» **What you need to do**:
a. In the dog-crate thread below, how would you render this sentence in Spanish: "If both dogs are feeling ill, it could be the food or they both could have picked up some sort of parasite or illness."
b. Pull out the stretch of the dog-crate thread below that begins at the words "I am thinking" and stops after "to stop though.".
c. Does the dog-crate thread below support each of these statements? Answer yes or no for each, quoting the deciding words. (i) Duffy is fed three times a day. (ii) Taz was kept in a 42" crate. (iii) The owner asking for help plans to make 6pm the dog's last feeding.

--- Begin Passage given ---

# A Dirty Dog



## BeauShel (May 20, 2007)

Can you feed him earlier in the evening? Eating that late in the evening might be part of the problem. Use the crate divider too will help.


----------



## esSJay (Apr 13, 2009)

I was going to suggest using a crate divider as well, or at least a large box or one of those big rubbermaid bins to make the crate much smaller. If they have too much room, they will use half of it for doing their business and the other half for sleeping... if they have just enough for sleeping, they won't do their business and your problem should be solved


----------



## zeke11 (Jul 21, 2009)

I was also going to suggest feeding him a bit earlier. We feed Duffy (11 weeks) at 9 AM, 1 PM, and 6 PM. We also take up the water bowl around 8. He goes outside for the last time around 10PM and in his crate right after.

Kris


----------



## kiranddoug (Jun 16, 2009)

Thank you for the suggestions. His last feeding is gonna be 6pm for a while and I plan to put the divider in tonight. I just can't figure out why he started this now at 8 months...


----------



## kiranddoug (Jun 16, 2009)

I am thinking that it is maybe the food? Maybe a tainted bag? I am feeding both dogs the Natural Balance Premium and both are sick. I have had no luck with the expensive brands...so I guess I will try something new.
This has got to stop though.


----------



## Tahnee GR (Aug 26, 2006)

If he has not done this before and has just suddenly started it, I would be concerned that something is wrong. Is it a normal, hard poop or soft, even diarrhea-like?

If both dogs are feeling ill, it could be the food or they both could have picked up some sort of parasite or illness.


----------



## Taz Monkey (Feb 25, 2007)

if he's 8 months old, wouldn't dividing a 42" crate make it too small? Taz, my female golden was in a 48" crate and it was the perfect size. 
i would worry about the food also, if both dogs are sick.


----------

--- End Passage given ---
--- Begin Collected material ---

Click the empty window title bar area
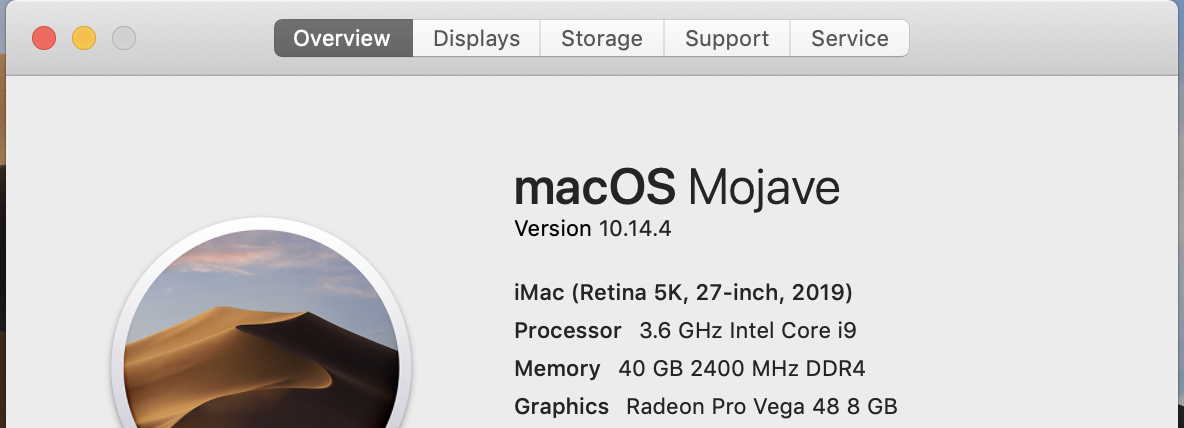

--- End Collected material ---

» **Worked solutions**:
a. Si ambos perros se sienten mal, podría ser la comida o ambos podrían haber contraído algún tipo de parásito o enfermedad.

b.
I am thinking that it is maybe the food? Maybe a tainted bag? I am feeding both dogs the Natural Balance Premium and both are sick. I have had no luck with the expensive brands...so I guess I will try something new.
This has got to stop though.

c.
(i) Yes: "We feed Duffy (11 weeks) at 9 AM, 1 PM, and 6 PM."
(ii) No: "Taz, my female golden was in a 48" crate and it was the perfect size."
(iii) Yes: "His last feeding is gonna be 6pm for a while"